Extract >>
>> Start

Can you candy salt?
Bear with me...
I'm working on a pretty amazing ice cream. It's Dulce de Leche, made the kind of scary traditional way of boiling cans of sweetened condensed milk, then mixing that with a custard and freezing it in my ice cream maker. As a recipe, it's getting there. I use the scraped seeds of a vanilla bean in the mix and swirl in unadulterated Dulce de Leche at the end. It's nearly perfect.
Now it needs a crunch.
I don't need to mix it in, a topping is fine. I want it salty; I'm thinking of how much I love a good salted caramel. I don't want it to melt salty in the ice cream or on the tongue. I want crunchy salt (Maldon) so encapsulated in hard caramel that you don't experience salt until after the crunch.
My plan at this point is to make dry caramel as per the instructions of David Lebovitz (thanks Allison), mixing Maldon salt in at just the last possible second, much like making a praline, but with salt instead of nuts.
Since we're just speaking of salt and sugar, normally I would just jump into experimentation on something like this, but I'm down to my last few ounces of mail-order Maldon. I want some assurance that I'm on the right track before I risk the last of an ingredient particularly precious to me. It may be months before I see it again.
Can this possibly work?
Any other great ideas?
Best Answer
Thank you, all of you, who contributed by answers or comments to the thinking that leads now to this answer. I listened to all of you, and it worked. I can't describe how tickled I am. Your suggestions opened my mind to thinking that this could still "work" even if it didn't quite go as I had hoped. As it turned out, the end product exceeded my hopes.
This is my soon-to-be-world-famous Dulce de Leche ice cream. Two nights ago I froze a batch with my new caramelized salt. It wasn't my intention to create a swirl-in, but once I had the candy, I had to try it that way.
Just before snapping the picture, I sprinkled some of the candy on top. Then I took a bite. HOLY COW!
The candy hits the tongue as just sweet. Then it morphs. In less than a second you start to get the bitter notes of dark caramel, then BAM it hits with salt. It ends salty and sweet, with the bitterness just a memory. By then, you've already got your next bite ready, as in, "What the hell just happened?" Paired with the very one-note sweetness of the Dulce de Leche, the multitudinous flavor bursts of this little crunch are phenomenal.
Are you reading into this that I'm a little excited right about now?
The candy that was swirled into the ice cream did NOT make the surrounding ice cream salty. It just swirled in, but kept its own character, albeit stickier and less (but still) crunchy. It's a great contrast to the creamy Dulce de Leche.

>> End

Given entries >>
>> Start

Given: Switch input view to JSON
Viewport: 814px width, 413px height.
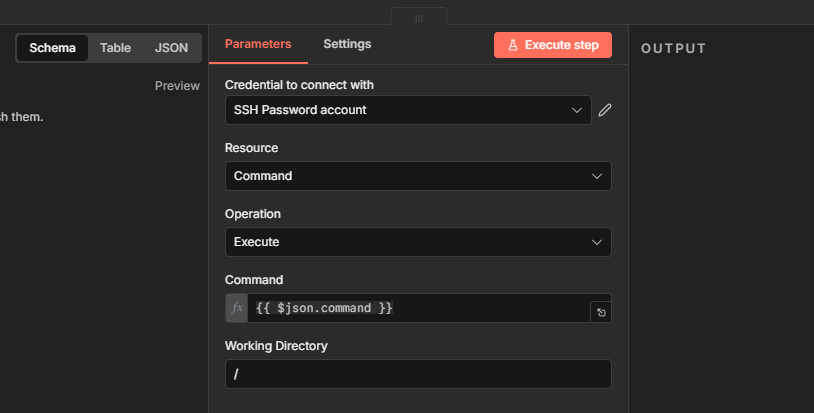Looking at the screenshot, I should coord(171,48).
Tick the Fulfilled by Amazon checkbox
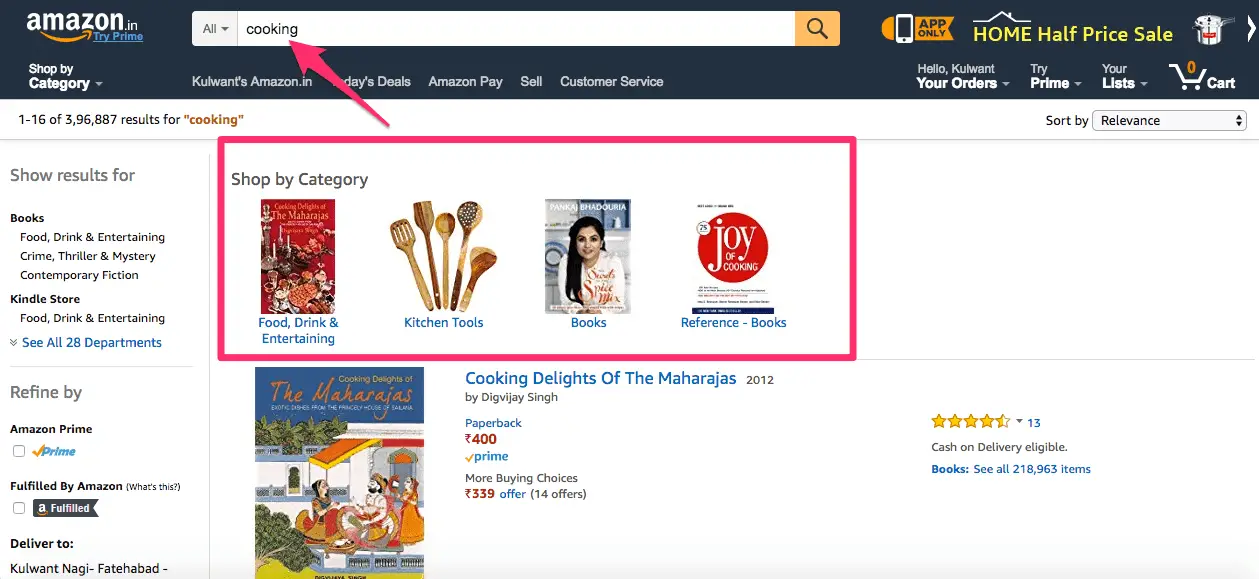 click(x=18, y=508)
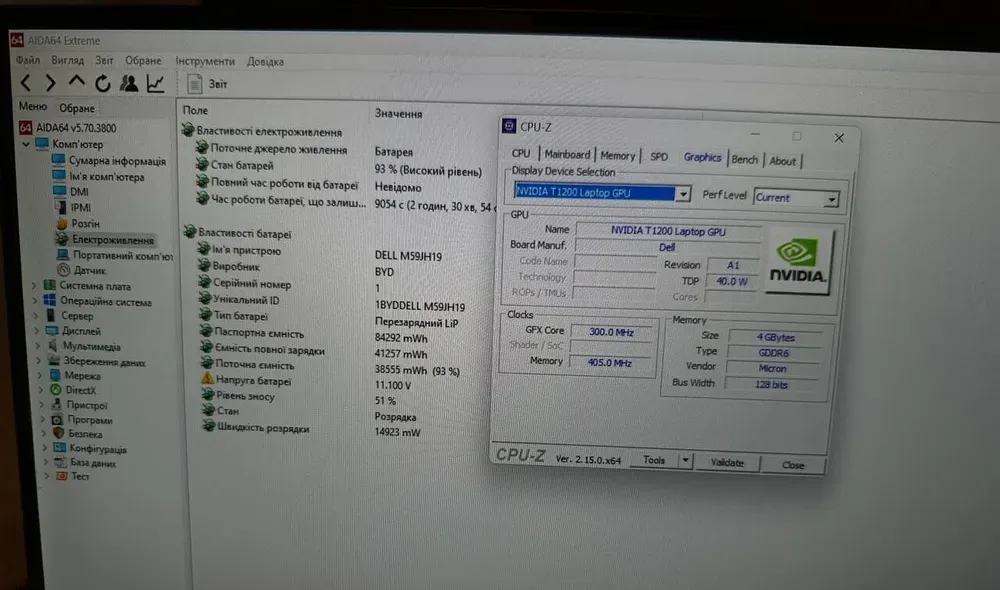
Task: Open Сумарна інформація in the tree
Action: pyautogui.click(x=116, y=161)
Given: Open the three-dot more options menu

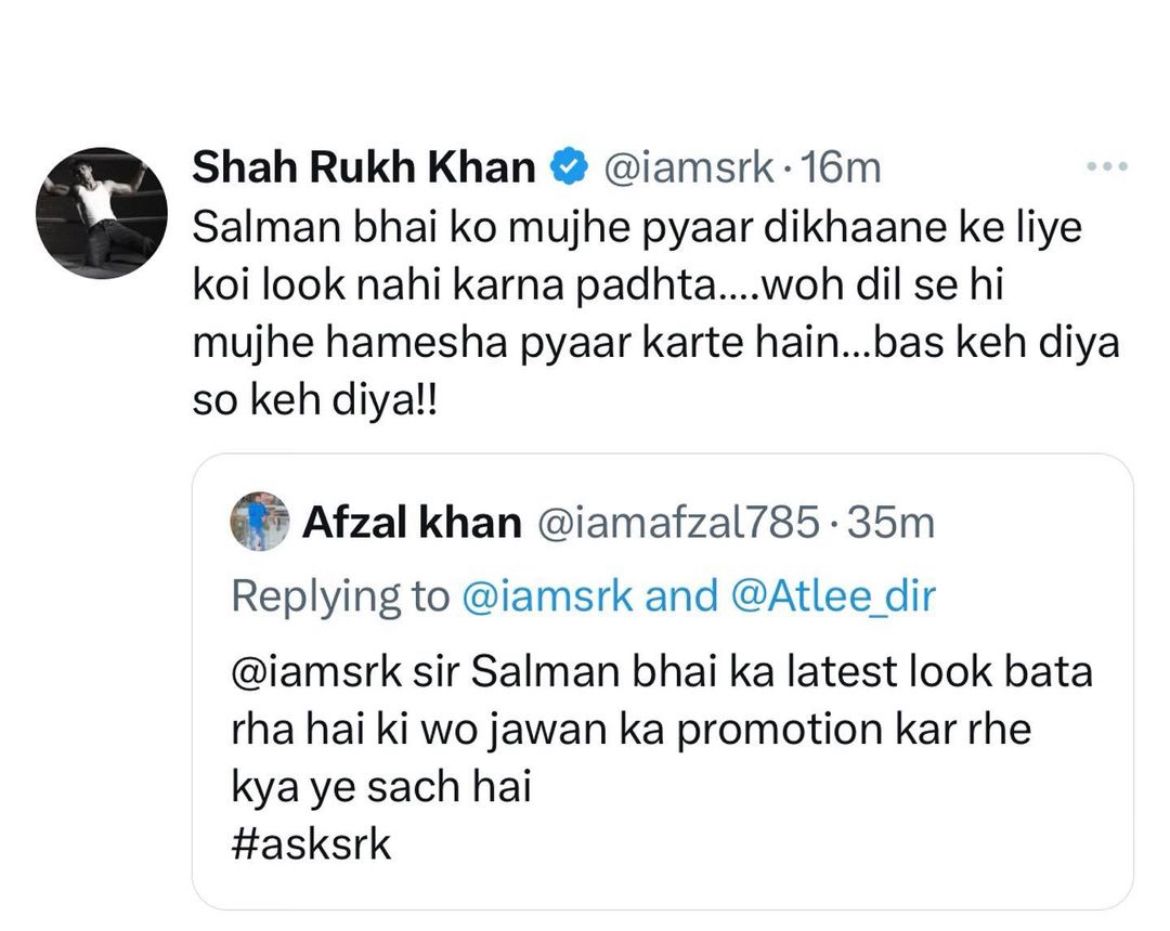Looking at the screenshot, I should point(1106,167).
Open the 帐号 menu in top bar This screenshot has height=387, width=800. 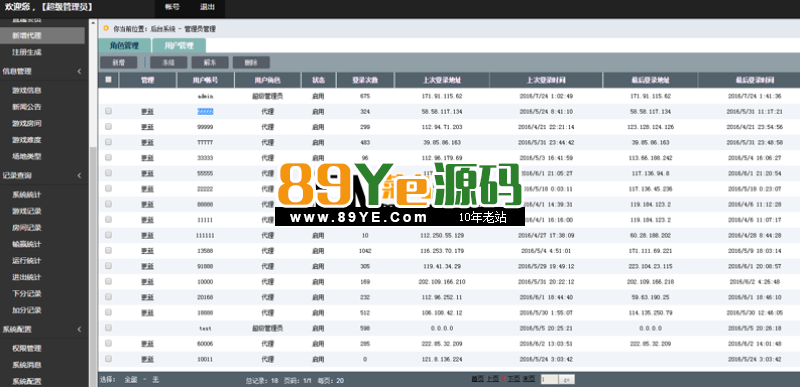coord(172,7)
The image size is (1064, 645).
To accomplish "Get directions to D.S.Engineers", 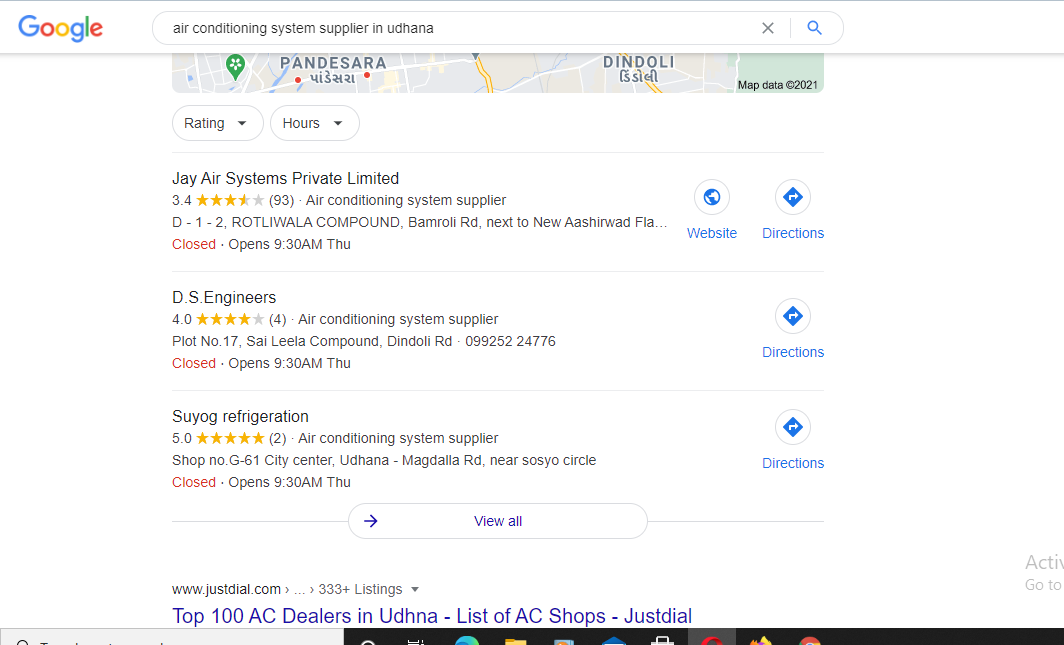I will [793, 317].
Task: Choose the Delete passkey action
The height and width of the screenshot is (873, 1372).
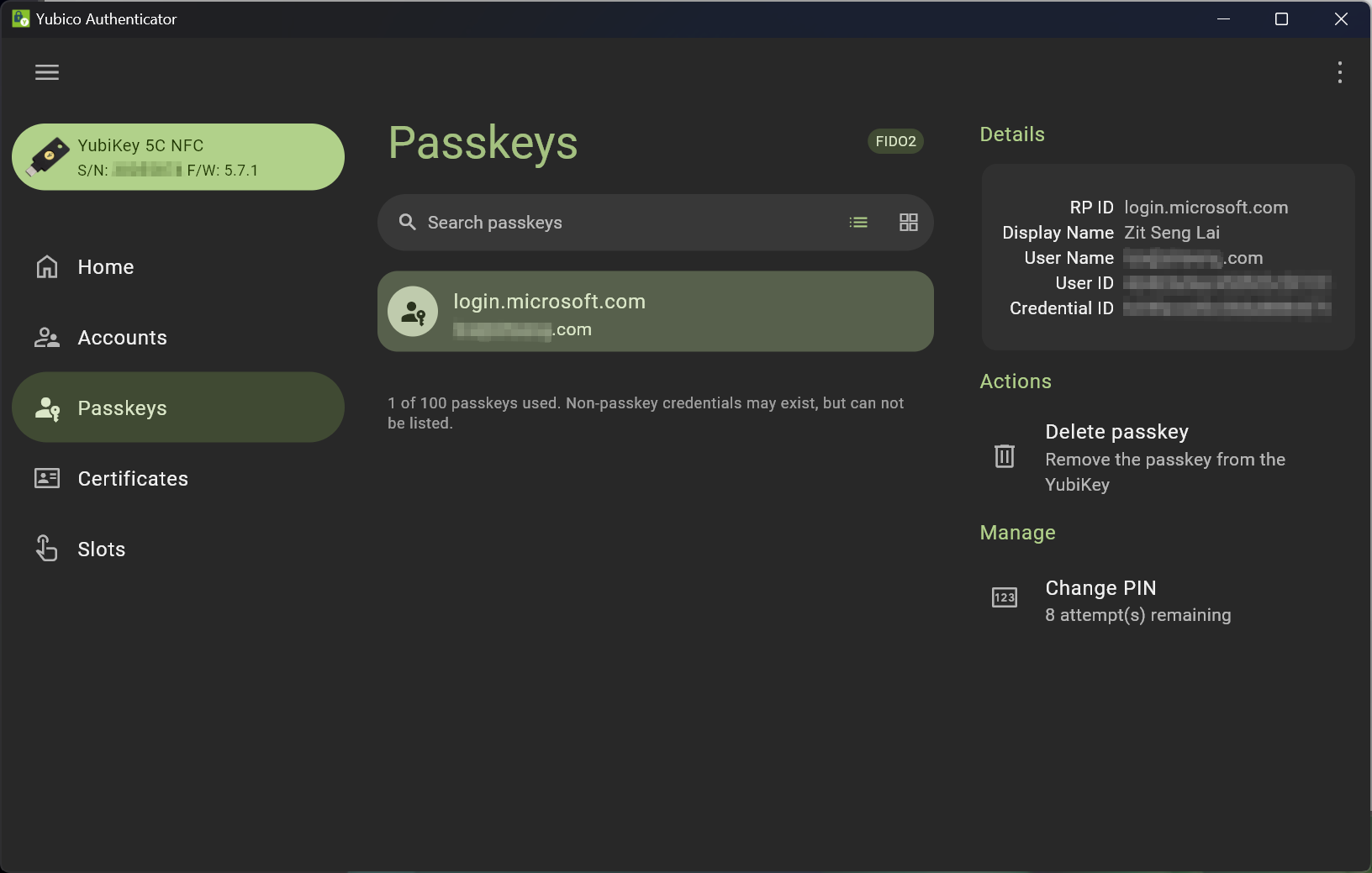Action: (1116, 431)
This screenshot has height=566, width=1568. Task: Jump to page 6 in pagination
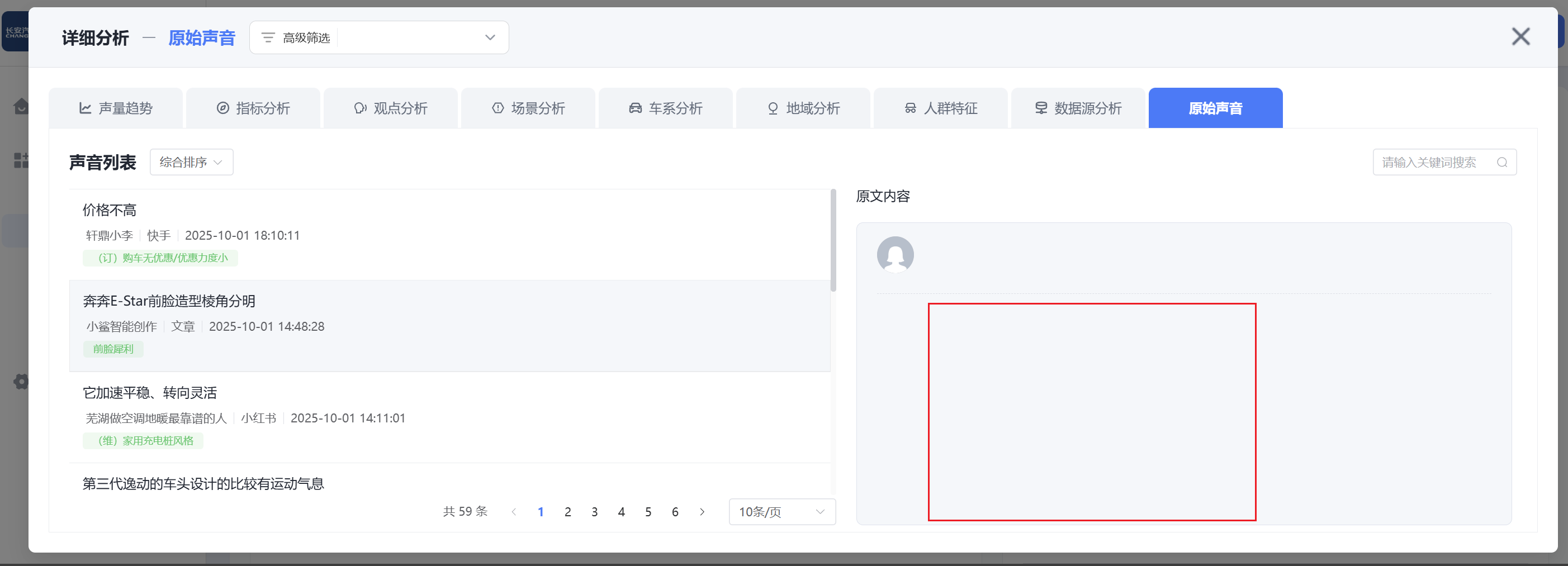674,512
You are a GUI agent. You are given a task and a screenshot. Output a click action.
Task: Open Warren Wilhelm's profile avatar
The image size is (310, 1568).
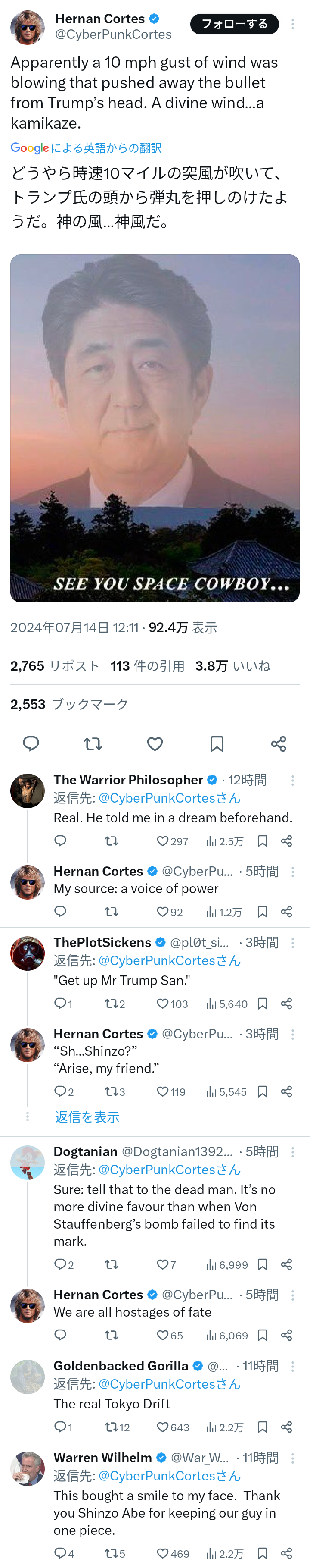(x=28, y=1468)
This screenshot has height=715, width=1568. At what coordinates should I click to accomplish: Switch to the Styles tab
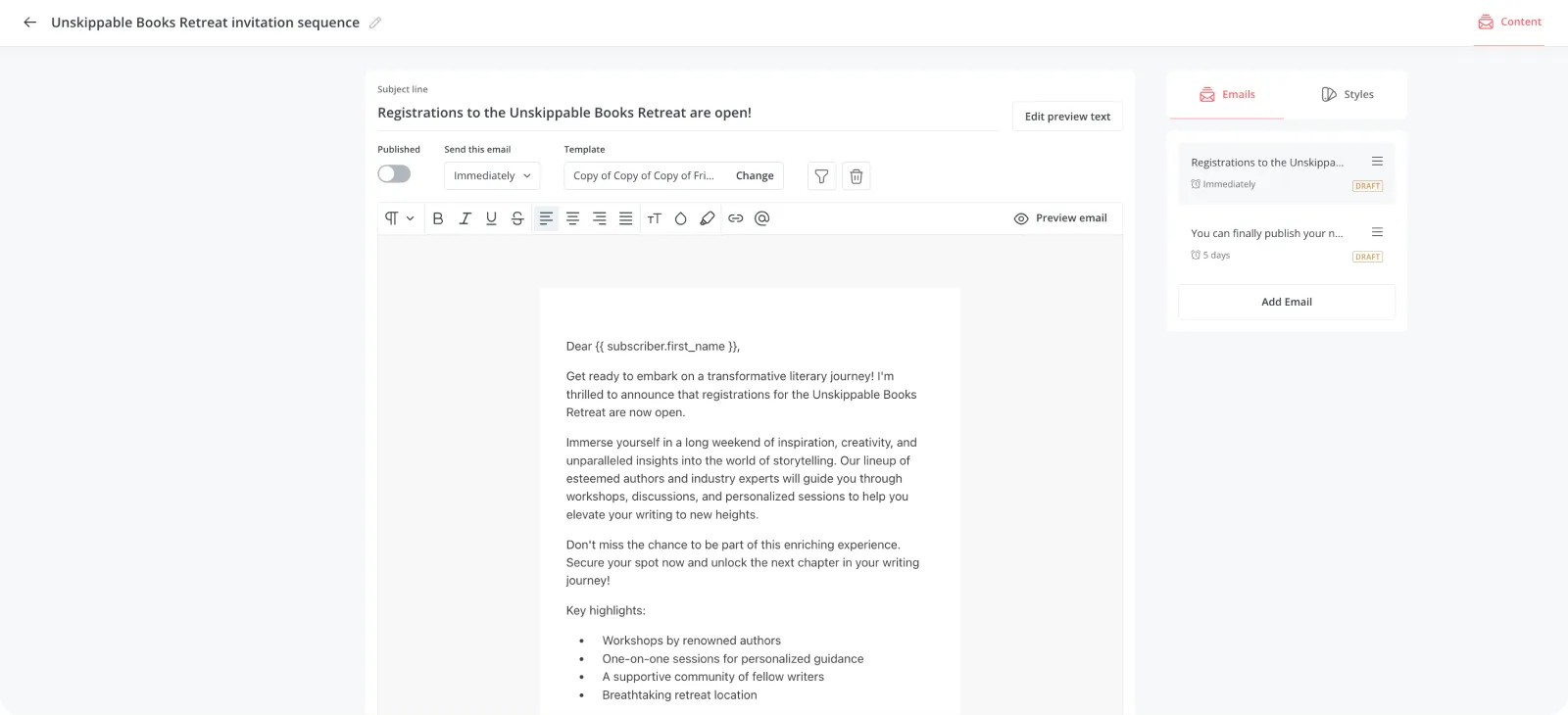pos(1347,95)
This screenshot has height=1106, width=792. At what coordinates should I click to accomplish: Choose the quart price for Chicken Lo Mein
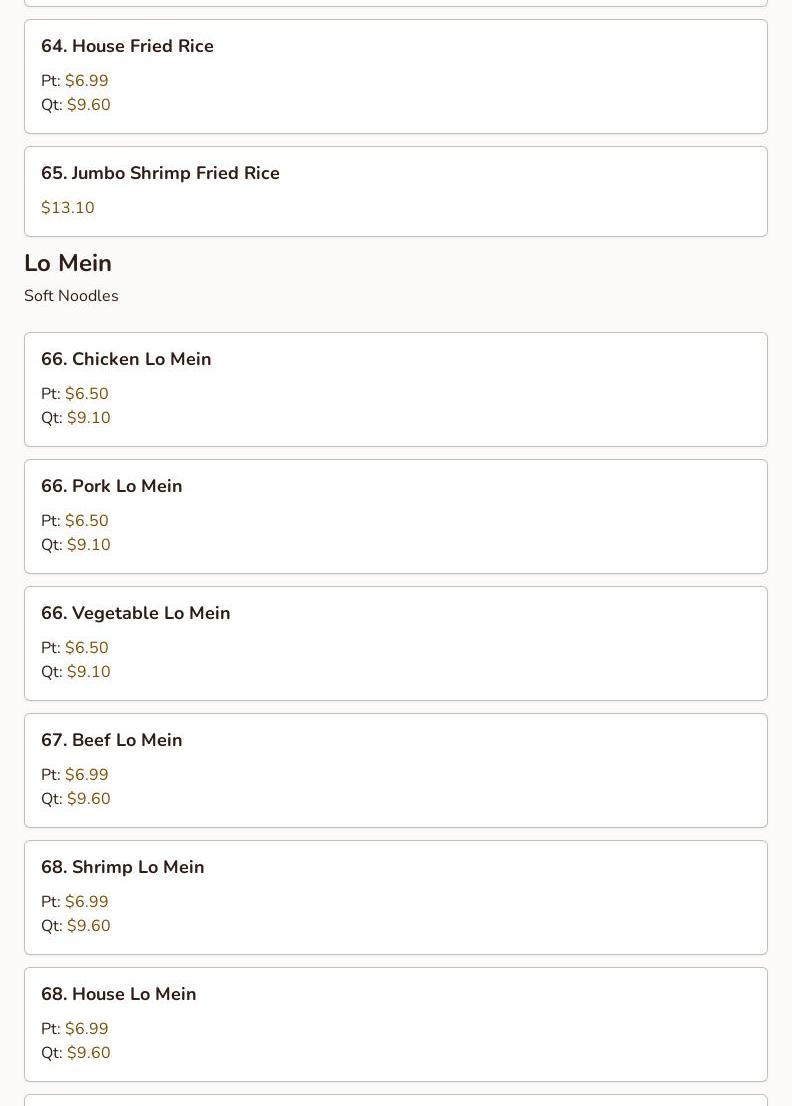coord(88,418)
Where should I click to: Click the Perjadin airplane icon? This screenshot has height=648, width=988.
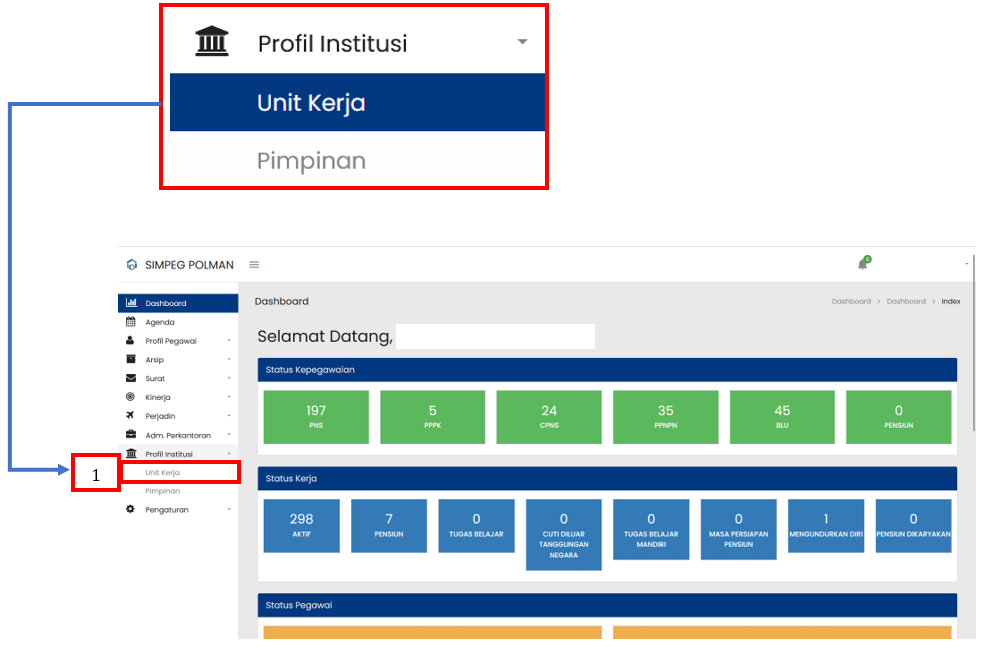click(x=131, y=416)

>> End

Task set >>
1. Write out the part of the post about candied salt from "Any other great" to "it that way.".
2. Carry the post about candied salt on from where it stops.

Answers to each task >>
1.
Any other great ideas?
Best Answer
Thank you, all of you, who contributed by answers or comments to the thinking that leads now to this answer. I listened to all of you, and it worked. I can't describe how tickled I am. Your suggestions opened my mind to thinking that this could still "work" even if it didn't quite go as I had hoped. As it turned out, the end product exceeded my hopes.
This is my soon-to-be-world-famous Dulce de Leche ice cream. Two nights ago I froze a batch with my new caramelized salt. It wasn't my intention to create a swirl-in, but once I had the candy, I had to try it that way.

2.
I discussed this small triumph in chat before posting this answer. Logophobe immediately jumped to using the "dust" (I'll show you that in a bit) to rim margarita glasses. The "margaritas" would be made with this. Oh hell yeah.
How about as a pork rub? Hell, HELL yeah!
The possibilities for this stuff are endless.
I hope by now you're intrigued enough that you want your own caramelized salt to play with.
Caramelized Salt
I basically stuck with my original plan, but I didn't use Maldon; I used inexpensive large crystal (rock) sea salt, like you might put into a grinder.
First, I just made a dry caramel as per David Lebovitz using 1/2 cup (100g) of plain granulated sugar. I took his advice and brought the caramel to a darker point (closer to burnt) than I might have otherwise.
(Mr. Lebovitz' photos, not mine)
At just the very last possible second, I stirred in 100g of rock salt and poured that onto a greased sheet pan. After it cooled, it looked like this:
I broke off a tiny bit and tasted it. Too salty. I could barely discern any caramel at all. Hmmph. Well, I didn't expect this to go that easily.
What to do, what to do?
What if I break this up into chunks and do it all over again? That might work...
So I broke it up and put it into a heavy Ziploc. Then I alarmed my neighbor (he called in panic) by beating the crap out of it with the smooth side of a meat mallet.
Then I made the caramel again, this time I used 3/4 cup (150g) of sugar.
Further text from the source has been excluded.